Editör: Naim Arıoğlu
Kalp hastalığı olanlar yahut kalp hastalığı gelişimi açısından risk kümesi olanlarda dağ hastalığı kalbe önemli ziyanlar verebilir. Akciğer ve kalp yetersizliği gelişebilir. Çünkü yüksek rakıma çıkarken bedeni zorlayacak iki kıymetli durum meydana gelir. Birincisi; yükseğe çıktıkça düşen atmosfer basıncı ve buna bağlı olarak solunan havadaki oksijen ölçüsünün azalmasıdır. İkincisi ise soğuk havanın direkt kalp üzerine olan olumsuz tesiridir. Yükseğe çıktıkça solunan havadaki oksijen azlığına bağlı olarak kalp daha çok çalışmaya başlar, çarpıntı oluşur ve tansiyon bedellerinde artış olur. Oksijen azlığından birinci etkilenen sistem kalbin gevşemesinin yavaşlamasıdır. Bu da nefes darlığında artışa sebep olur. Bilhassa kalp damarlarında darlık olan, kalp yetersizliği olan şahıslarda göğüs ağrıları, ritim bozuklukları gelişebilir. Bilhassa kalp yetersizliği tanısı konulmuş hastalarda gelişecek nefes darlığı bireyleri hastanelik edebilir.

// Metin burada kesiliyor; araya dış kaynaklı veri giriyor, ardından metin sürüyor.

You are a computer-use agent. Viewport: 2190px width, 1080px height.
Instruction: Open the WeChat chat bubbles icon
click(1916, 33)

SOĞUK HAVA KALP YÜKÜNÜ YÜKSELTİR
Yüksek rakımın tesirlerinin yanı sıra soğuk hava da kalbin üzerindeki yükü artırır. Dağ hastalığında solunan soğuk hava ile birlikte hava yollarında daralma ve nefes darlığı oluşur. Soğuk karşısında kalp beden ısısını korumak için daha çok çalışır, el ve ayak damarlarında büzüşme gelişir. Sonuç olarak kan basıncı ve nabızda artış olur.
TEDBİRLER NELER?
‘Dağ hastalığı’ yüksek rakıma çıkan bireyleri bilhassa kayak severleri tehdit eden bir hastalık olarak bilinir. Dağ hastalığı, birdenbire gelişir ve kalbi olumsuz tesirler. Çarpıntı ve nefes darlığı şikayetleri ön plana çıkarken süratli tırmanışlarda ve 2 bin 500 metre üzerinde gelişme riski bariz olarak artar.
NE YAPMAK GEREKİR?
Kış sporları için yüksek rakım ve soğuk havalara çıkan şahıslarda mümkünse birinci 1-2 gün iklime ahenk açısından hafif ve kısa vadeli spor yapılmalıdır.

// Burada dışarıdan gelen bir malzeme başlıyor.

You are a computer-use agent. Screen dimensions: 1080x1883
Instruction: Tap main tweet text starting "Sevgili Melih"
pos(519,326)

Dağ hastalığında yüksek rakım ve soğuğun tesirine bir de kayak ve trekking üzere sporların eklenmesiyle risk altındaki şahıslarda göğüs ağrısı hatta kalp krizi dahi gelişebilir. Kar keyfi yaparken şu 5 önlemi kesinlikle alın:
Özellikle kalp hastaları ve kalp hastalığının gelişimi açısından risk kümesinde olanlar ile erkeklerde 40, bayanlarda 50 yaşın üzerindekiler yüksek rakımlı yerlere çıkmadan evvel kesinlikle hekimlerine danışmalıdır.
Kullanılan ilaçlar aksatılmamalıdır. Ani tansiyon artışlarına yönelik dilaltı bulundurulmalıdır. Astım hastalarının da ilaçlarını kesinlikle yanlarına almaları gerekir.
Soğuktan koruyacak giysi stili seçilmelidir. Çok kalın giyinmek sık yapılan kusurlardan biri olup, erken periyotta terleme, soğuma ve üşüme ile sonlanır. Kat kat giyinmek değerli bir noktadır. Terletmeyen sentetik içlik üzerine ısıyı koruyacak yünlü bir elbise ve en dışa su geçirmez kaban, önerilen giyinme halidir. Pamuklu iç giysi teri emeceğinden önerilmez. Isı kaybının yüzde 50’si baş boyun bölgesinden gerçekleştiğinden kesinlikle şapka, bere ve boyunluk kullanılmalıdır. Çok soğuk havalarda kar maskesi ile ağız ve burunun kapatılması solunacak havayı nemlendirecek ve yarar sağlar.
Ne kadar eğlenceli olursa olsun dışarıda uzun mühlet durulmamalıdır. Hissedilen hava sıcaklığına nazaran planlama yapılmalıdır. Bilhassa rüzgarlı ve yağışlı havalarda hissedilen sıcaklık daha düşük olur. Eksi 15 derecenin altındaki sıcaklıklarda risk bariz artacağından dışarda çok durulmamalıdır.